Informed Consent for Acupuncture Care
(Please read carefully)
I hereby request and consent to the performance of acupuncture and other procedures related to acupuncture if necessary, including; needling, moxibustion, cupping, gua sha, tui na, laser acupuncture, electro-acupuncture, and other techniques within the scope of practice of registered acupuncturists. The registered acupuncturist may perform these procedures in accordance with the Alberta Acupuncture Regulation. I have had the opportunity to discuss the nature and purpose of acupuncture care and other procedures or alternative care with the registered acupuncturist and/or with other office or clinic personal. I understand that results are not guaranteed. I further understand and I am informed that, as in all health care, in the practice of acupuncture, even though all the needles are pre-sterilized and disposable, there are some risks to treatment including but not limited to temporary soreness, bruising, blistering, nausea, fainting, bleeding, infection, pneumothorax and shock. I understand that it is possible to experience an exasperation (worsening) of my symptoms before I feel better. I understand that fainting is a possible reaction to acupuncture, and I agree to eat a meal before my treatment to reduce this risk. I understand that eating before my treatment only reduces the risk and does not eliminate the risk of fainting. I understand that it is possible to have and emotional reaction to acupuncture. I do not expect the acupuncturist to be able to anticipate and explain all risks and complications and wish to rely on the acupuncturist to exercise judgement during the course of the procedure which the acupuncturist feels at the time, based upon facts then known, are in my best interest.

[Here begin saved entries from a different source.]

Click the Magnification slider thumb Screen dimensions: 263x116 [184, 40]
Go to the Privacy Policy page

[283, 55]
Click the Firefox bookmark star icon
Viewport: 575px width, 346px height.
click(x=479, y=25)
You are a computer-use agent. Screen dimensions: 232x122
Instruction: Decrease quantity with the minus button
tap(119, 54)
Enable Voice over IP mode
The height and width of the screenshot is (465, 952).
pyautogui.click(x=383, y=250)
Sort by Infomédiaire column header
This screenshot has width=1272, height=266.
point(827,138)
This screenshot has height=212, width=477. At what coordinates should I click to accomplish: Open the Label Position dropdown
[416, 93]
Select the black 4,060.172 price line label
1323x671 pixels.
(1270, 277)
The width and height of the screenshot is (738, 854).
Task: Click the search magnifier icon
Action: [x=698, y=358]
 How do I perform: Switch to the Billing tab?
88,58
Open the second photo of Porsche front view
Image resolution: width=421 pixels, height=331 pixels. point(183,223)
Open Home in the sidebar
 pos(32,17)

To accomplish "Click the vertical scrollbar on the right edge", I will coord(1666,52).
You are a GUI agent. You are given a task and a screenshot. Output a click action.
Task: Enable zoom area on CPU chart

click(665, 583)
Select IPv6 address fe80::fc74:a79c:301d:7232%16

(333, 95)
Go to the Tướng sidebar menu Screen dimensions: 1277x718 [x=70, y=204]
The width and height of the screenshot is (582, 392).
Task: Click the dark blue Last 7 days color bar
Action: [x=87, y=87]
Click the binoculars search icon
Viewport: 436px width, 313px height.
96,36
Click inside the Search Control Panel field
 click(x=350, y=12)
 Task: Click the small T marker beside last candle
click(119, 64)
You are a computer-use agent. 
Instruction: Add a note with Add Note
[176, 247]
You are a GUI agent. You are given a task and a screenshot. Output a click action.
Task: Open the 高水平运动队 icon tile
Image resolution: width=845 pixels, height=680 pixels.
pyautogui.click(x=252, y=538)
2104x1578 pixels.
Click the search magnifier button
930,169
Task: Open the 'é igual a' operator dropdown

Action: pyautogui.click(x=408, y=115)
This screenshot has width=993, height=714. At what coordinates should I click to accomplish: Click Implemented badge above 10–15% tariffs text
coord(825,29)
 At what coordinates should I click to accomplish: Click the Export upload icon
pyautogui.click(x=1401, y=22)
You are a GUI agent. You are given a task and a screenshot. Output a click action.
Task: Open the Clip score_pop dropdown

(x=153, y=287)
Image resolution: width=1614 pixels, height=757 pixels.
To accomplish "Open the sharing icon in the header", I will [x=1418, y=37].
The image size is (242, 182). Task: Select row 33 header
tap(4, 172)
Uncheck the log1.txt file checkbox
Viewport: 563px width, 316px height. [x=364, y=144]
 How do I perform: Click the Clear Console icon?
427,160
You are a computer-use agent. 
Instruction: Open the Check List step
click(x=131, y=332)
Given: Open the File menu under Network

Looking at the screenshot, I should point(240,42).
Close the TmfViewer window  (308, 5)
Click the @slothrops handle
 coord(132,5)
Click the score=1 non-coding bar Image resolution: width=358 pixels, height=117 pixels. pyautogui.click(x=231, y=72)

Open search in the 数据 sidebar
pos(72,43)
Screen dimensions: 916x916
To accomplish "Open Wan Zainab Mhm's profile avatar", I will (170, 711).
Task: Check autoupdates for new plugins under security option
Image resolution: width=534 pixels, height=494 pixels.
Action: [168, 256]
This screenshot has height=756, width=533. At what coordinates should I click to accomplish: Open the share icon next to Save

As for my part, I will not be afraid to ask questions and if I feel uncomfortable at any time with any part of my visit, I will inform my practitioner immediately. I have read the above consent. I have also had an opportunity to ask questions about its content, and by signing below I agree to the above-named procedure(s). I intend this consent form to cover the entire course of treatment for my present condition and for any future condition(s) for which I seek treatment.